» Short task:
Please extract the passage of the comment on moral equivalence in war below, from "Now, get a little" up to and including "giant, stinking load.".

» Document excerpt:
** START **

Now, get a little hotter. There is COMPLETE moral equivalence between the effects Japan and the United States had on each other, just as there is COMPLETE moral equivalence between the effects of cowards flying jets into skyscrapers and cowards flying smartbombs into Baghdad neighborhoods. But let us know what subtle differences you discern in any of the dead and dying.


What a giant, stinking load.

Ask anybody in Asia about imperialism, and see if they point to us or the Japanese. If you really think that the US and Japan were morally equivalent in WW2, you're more unhinged than I thought. If you REALLY think that, you should obviously conclude that there's nothing wrong with preemptive warfare, since the US and Japan are equally culpable even though they clearly initiated war.

As for cowardice, I would agree with Bill Maher that the 9/11 attackers weren't cowards. They may have been many bad things, but they're not cowards.

It seems to me that if you're going to accept the justifiability of any war, you're going to have to accept the unfortunate truth that individuals undeserving of death will die. You may then conclude that no war is justifiable, as many have before you - but reasonable people can and will disagree with you.

And how completely extraordinary and surprising that those who are so vociferous in condemning Japan for a preemptive assault on the United States seem to be largely the same sorts of folks who think it's all hunky-dory and just really swell that the United States launched a preemptive assault on Iraq. National interests and all, don't you know.

** END **

» Given entries:
** START **

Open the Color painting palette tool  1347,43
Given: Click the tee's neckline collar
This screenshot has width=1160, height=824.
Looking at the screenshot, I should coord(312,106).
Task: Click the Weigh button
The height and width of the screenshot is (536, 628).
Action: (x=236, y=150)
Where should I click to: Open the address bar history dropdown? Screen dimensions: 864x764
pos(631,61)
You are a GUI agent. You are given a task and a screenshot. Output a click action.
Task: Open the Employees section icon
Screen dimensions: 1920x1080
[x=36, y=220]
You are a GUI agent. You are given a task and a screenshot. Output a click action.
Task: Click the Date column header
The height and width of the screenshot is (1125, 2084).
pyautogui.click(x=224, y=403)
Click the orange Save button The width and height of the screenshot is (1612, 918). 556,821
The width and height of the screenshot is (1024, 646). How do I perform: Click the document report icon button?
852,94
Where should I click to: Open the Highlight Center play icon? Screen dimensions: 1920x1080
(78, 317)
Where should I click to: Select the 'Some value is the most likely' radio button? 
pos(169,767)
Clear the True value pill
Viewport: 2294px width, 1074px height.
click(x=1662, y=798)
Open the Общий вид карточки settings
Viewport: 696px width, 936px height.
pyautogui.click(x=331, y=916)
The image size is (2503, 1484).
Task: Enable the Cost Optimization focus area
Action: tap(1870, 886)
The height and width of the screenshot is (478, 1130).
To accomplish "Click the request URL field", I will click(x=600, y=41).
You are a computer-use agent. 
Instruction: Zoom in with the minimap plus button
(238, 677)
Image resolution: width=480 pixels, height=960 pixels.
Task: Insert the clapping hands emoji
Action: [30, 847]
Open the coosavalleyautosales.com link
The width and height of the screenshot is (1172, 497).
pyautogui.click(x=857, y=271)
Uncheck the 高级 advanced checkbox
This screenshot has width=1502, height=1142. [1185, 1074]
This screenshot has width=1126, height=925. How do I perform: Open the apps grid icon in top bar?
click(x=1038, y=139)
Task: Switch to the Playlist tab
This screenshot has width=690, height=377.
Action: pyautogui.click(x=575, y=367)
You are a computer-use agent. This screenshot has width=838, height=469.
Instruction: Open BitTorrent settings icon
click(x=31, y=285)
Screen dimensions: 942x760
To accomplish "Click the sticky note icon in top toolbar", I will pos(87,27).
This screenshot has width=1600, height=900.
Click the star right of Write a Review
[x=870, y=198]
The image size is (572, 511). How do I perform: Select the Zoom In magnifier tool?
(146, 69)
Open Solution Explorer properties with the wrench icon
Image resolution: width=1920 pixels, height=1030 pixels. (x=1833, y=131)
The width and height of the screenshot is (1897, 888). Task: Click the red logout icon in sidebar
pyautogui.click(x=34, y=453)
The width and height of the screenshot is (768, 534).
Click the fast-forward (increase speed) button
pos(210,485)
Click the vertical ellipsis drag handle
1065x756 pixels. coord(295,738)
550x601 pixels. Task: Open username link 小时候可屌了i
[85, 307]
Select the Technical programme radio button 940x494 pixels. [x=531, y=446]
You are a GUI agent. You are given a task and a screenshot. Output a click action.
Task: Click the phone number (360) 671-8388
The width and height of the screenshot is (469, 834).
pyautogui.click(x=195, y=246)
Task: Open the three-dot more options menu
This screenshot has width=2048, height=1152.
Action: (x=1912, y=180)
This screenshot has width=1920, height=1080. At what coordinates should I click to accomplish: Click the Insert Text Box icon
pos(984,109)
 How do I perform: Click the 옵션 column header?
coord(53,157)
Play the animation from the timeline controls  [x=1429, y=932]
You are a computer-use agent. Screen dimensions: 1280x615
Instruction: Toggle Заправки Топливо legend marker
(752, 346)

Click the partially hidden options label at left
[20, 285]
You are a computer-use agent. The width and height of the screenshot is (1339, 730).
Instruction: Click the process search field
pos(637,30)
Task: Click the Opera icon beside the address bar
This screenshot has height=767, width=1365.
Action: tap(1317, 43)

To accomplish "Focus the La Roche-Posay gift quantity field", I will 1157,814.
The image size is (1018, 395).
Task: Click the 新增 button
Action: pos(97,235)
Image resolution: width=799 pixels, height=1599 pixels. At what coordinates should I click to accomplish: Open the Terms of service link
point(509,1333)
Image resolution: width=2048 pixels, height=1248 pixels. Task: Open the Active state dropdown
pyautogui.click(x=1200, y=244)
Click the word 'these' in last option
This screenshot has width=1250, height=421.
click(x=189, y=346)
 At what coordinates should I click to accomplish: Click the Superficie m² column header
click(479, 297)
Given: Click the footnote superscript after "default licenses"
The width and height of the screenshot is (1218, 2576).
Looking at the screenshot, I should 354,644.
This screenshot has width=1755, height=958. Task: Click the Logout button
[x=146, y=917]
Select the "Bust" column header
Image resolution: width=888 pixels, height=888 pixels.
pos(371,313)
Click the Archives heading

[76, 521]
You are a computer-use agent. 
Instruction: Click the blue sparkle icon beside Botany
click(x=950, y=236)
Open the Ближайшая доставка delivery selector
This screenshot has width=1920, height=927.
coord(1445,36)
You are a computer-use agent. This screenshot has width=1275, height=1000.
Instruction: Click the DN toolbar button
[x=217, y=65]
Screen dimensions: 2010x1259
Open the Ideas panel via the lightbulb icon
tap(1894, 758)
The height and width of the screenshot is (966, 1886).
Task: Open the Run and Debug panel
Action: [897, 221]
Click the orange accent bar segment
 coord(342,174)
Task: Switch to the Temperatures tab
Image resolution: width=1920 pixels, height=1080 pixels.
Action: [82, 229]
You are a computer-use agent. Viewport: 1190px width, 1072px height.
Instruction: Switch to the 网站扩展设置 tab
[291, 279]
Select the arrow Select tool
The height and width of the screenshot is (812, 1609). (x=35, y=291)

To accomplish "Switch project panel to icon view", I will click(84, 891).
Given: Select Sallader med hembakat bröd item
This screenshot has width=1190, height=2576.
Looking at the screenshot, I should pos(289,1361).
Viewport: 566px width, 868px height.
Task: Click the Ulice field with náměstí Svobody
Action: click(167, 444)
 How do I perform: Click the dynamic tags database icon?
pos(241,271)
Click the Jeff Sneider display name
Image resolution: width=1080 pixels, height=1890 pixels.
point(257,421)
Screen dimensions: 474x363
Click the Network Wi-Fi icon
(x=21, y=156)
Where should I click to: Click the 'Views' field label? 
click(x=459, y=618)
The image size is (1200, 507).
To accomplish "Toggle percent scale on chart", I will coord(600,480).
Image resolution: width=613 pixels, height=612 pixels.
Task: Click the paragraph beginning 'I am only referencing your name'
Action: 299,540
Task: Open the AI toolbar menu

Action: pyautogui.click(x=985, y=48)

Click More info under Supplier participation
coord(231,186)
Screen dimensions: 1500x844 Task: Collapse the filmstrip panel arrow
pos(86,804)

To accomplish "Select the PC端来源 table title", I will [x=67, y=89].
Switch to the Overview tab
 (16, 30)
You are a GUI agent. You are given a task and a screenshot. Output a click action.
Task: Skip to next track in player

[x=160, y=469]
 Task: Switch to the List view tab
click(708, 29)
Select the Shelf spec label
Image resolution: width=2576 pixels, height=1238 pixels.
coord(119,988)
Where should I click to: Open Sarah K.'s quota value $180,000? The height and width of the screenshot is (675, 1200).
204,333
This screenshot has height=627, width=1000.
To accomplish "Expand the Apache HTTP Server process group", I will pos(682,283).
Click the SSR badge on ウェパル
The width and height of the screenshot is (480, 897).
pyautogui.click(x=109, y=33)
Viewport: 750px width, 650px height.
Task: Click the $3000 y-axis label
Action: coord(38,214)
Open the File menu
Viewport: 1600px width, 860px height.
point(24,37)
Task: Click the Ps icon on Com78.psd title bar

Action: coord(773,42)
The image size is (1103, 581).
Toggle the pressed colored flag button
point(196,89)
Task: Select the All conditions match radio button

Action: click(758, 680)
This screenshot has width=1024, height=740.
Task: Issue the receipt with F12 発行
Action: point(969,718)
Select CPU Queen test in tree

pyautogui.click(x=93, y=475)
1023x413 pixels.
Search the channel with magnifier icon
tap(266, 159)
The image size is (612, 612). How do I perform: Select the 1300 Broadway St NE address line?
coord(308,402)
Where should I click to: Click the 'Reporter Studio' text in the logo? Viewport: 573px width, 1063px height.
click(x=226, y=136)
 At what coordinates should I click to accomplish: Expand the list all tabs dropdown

** END **

» Response to this task:
Now, get a little hotter. There is COMPLETE moral equivalence between the effects Japan and the United States had on each other, just as there is COMPLETE moral equivalence between the effects of cowards flying jets into skyscrapers and cowards flying smartbombs into Baghdad neighborhoods. But let us know what subtle differences you discern in any of the dead and dying.


What a giant, stinking load.